More granularly, it should go like this:

• The FaaS-Operator creates a FaaS-Gateway deployment (refer to the faas-gateway repository) and waits for it to send a message to the /ping/{function UUID} endpoint. If it doesn't see a ping for some time, the function provisioning is considered failed.
• The FaaS-Operator creates N FaaS-Runner jobs (refer to the faas-runner repository) and waits for all of them to send a message to the /ping/{function UUID}/{batch ID} endpoint. If it doesn't see a ping for some time, the function provisioning is considered failed.
• A kubernetes NetworkPolicy is created such that the FaaS-Runners can only reach endpoints in their own namespace. Any communication with the outside is handled by the FaaS-Gateway.
• Each runner requests the names of the user specified packages from the gateway's /pkg/list endpoint. The gateway responds with an HTTP 202 - Accepted until it has downloaded all the packages. The packages are downloaded as .wheel files; source distributions are not supported.

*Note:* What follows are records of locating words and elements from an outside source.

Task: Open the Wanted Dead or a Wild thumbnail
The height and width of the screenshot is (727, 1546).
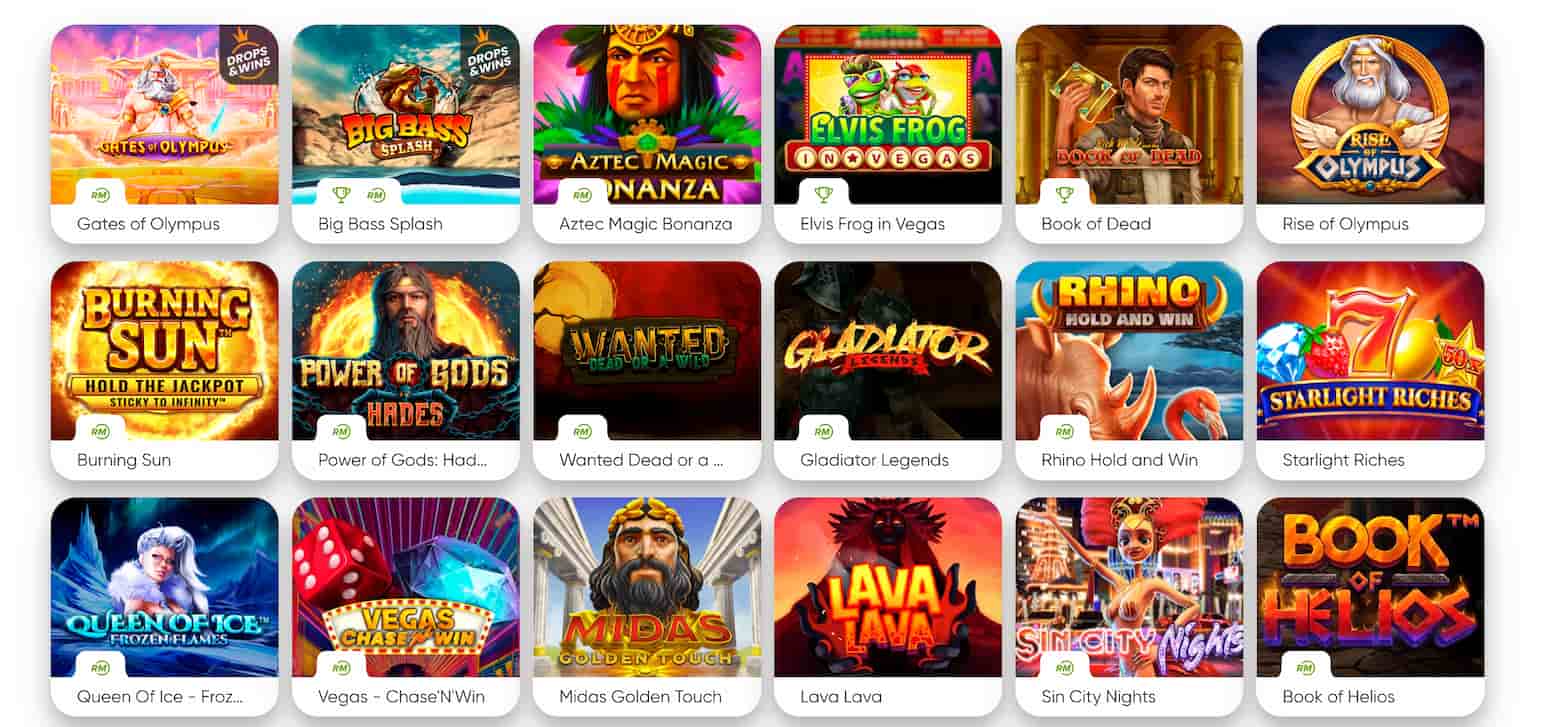Action: point(647,351)
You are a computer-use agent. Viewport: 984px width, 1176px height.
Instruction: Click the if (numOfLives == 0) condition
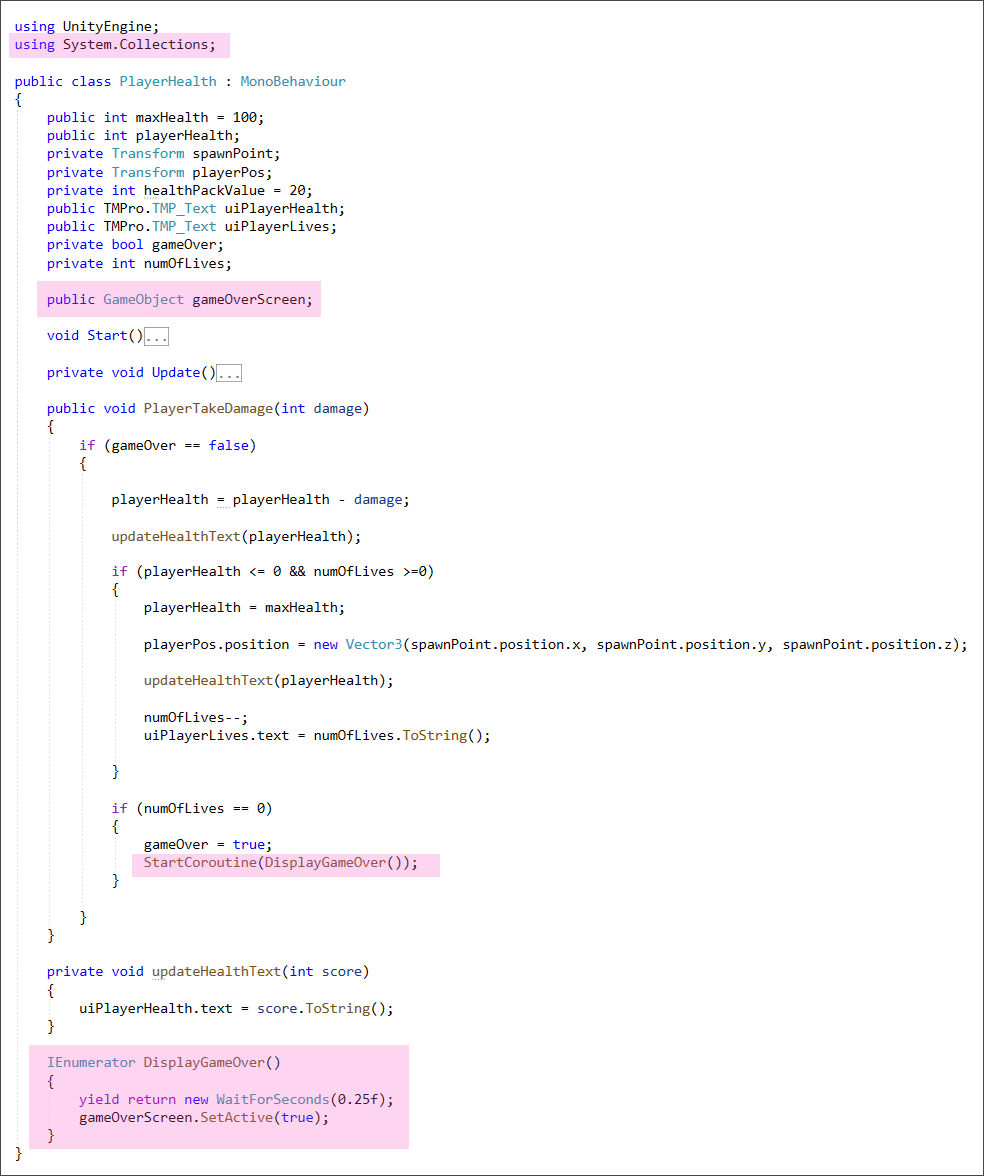point(192,808)
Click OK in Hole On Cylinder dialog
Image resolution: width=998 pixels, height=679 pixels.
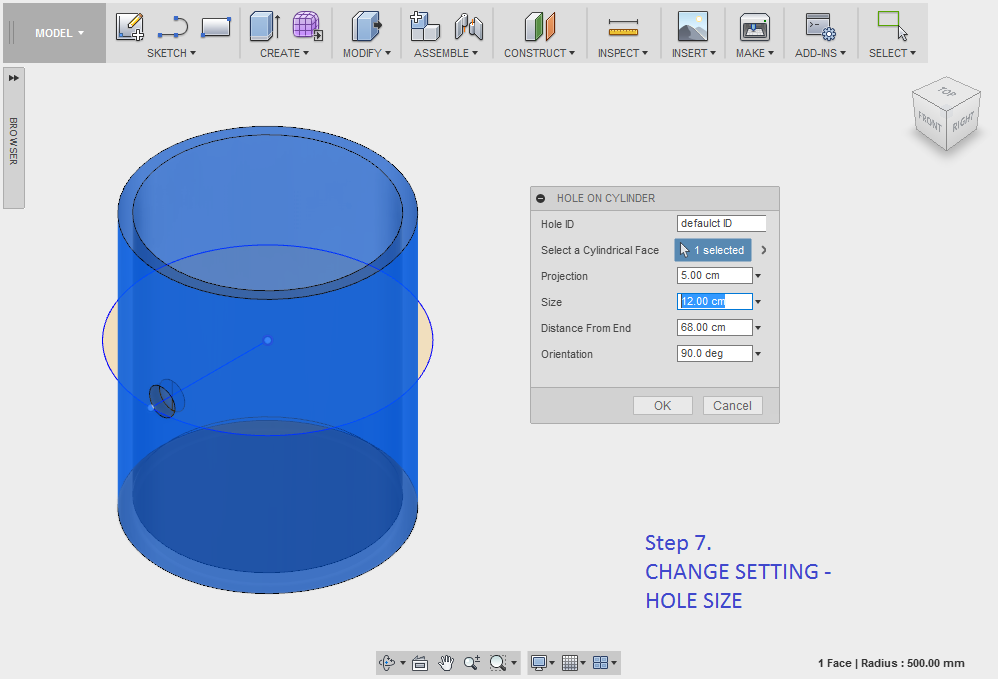[662, 405]
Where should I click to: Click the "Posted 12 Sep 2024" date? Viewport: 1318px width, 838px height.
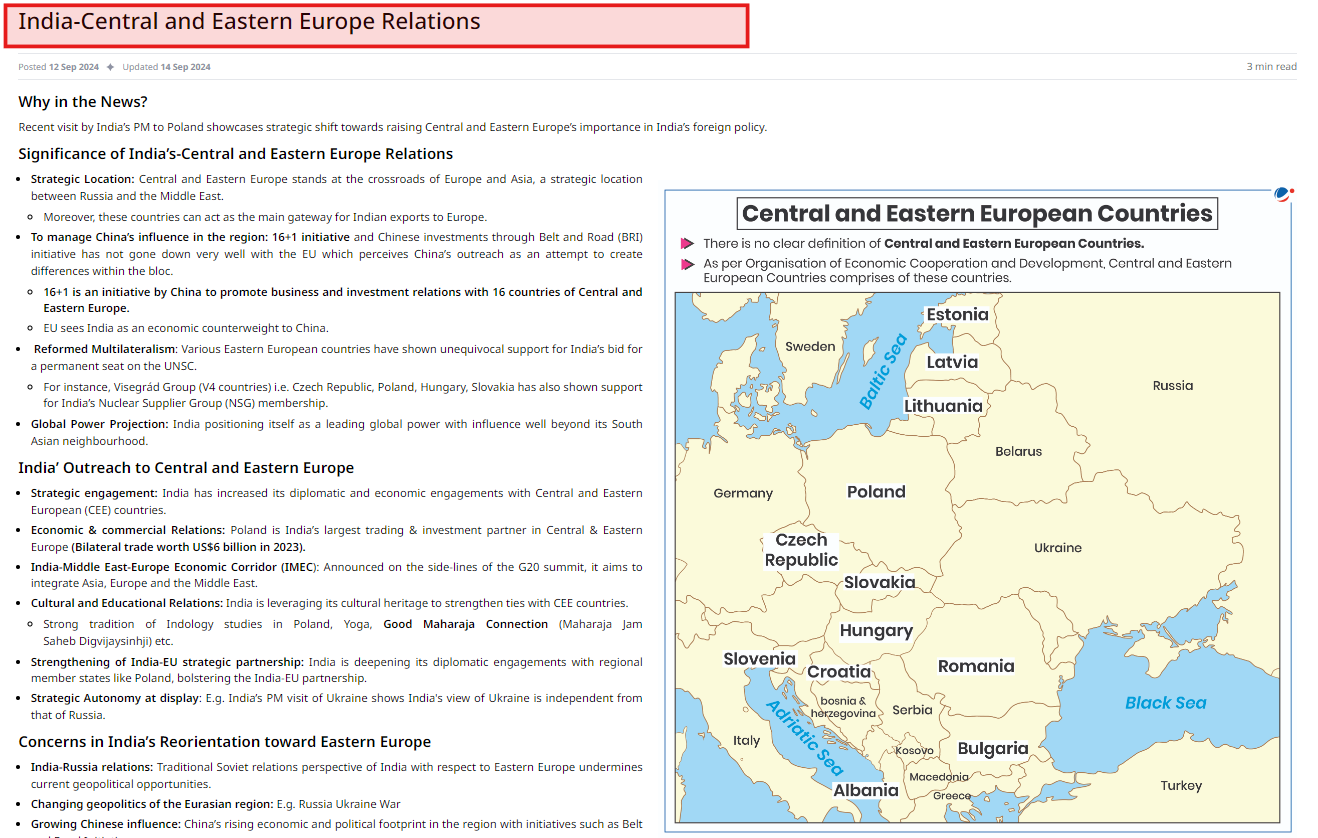[58, 67]
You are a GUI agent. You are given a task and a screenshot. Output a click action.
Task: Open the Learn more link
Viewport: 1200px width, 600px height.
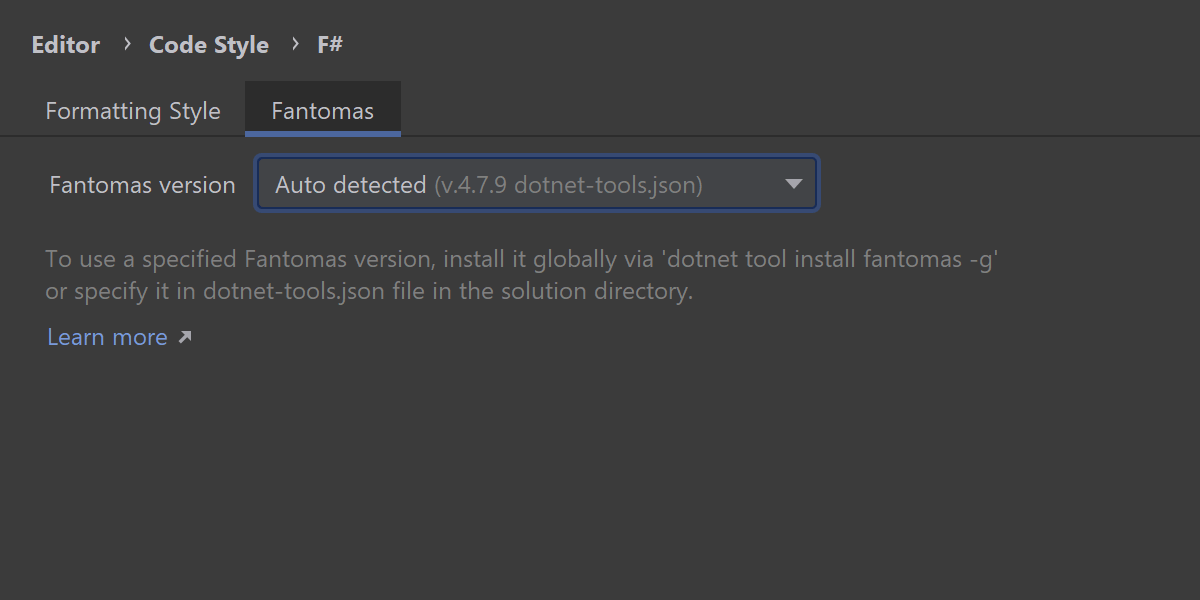coord(107,337)
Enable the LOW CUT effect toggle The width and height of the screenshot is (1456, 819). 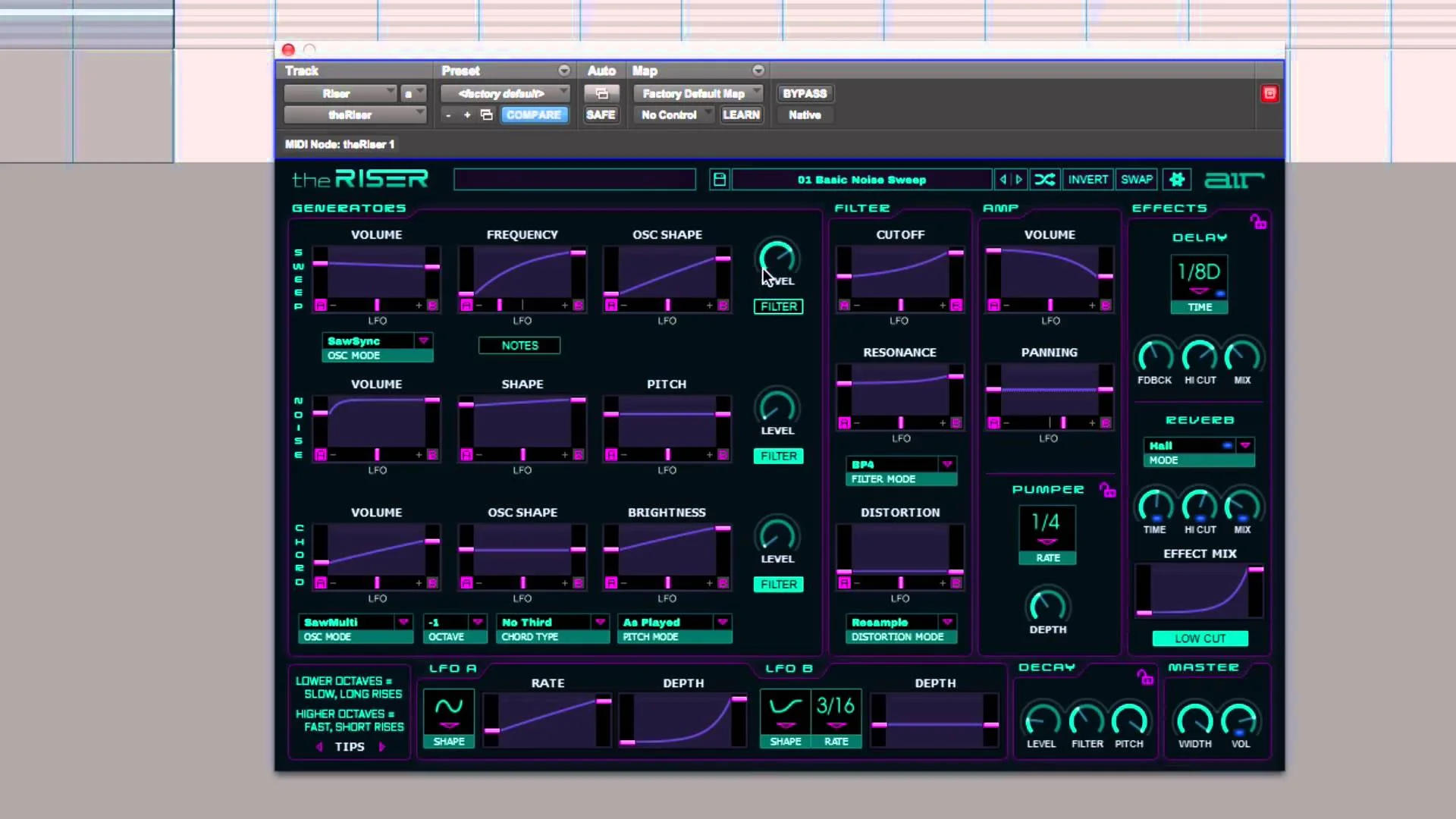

• Upon receiving an HTTP 200 - OK with a list of packages as content, each runner requests the actual package contents using the /pkg/get endpoint of the gateway for each package name it's given.
• Each runner installs all the .wheel files fetched from the gateway.
• Each runner requests the necessary data files from the gateway's /s3/get endpoint.
• The data files are downloaded on-demand by the gateway.
• Each runner runs the user's code under a separate (non-root) Linux user.
• Each runner sends the output files to the gateway and requests they be uploaded to S3 via the /s3/set endpoint.
• The gateway checks that the files have one of the accepted MIME types and then uploads them to S3.
• Each runner sends an /end/{batch ID} request to the operator, containing the batch's full response and metainfo.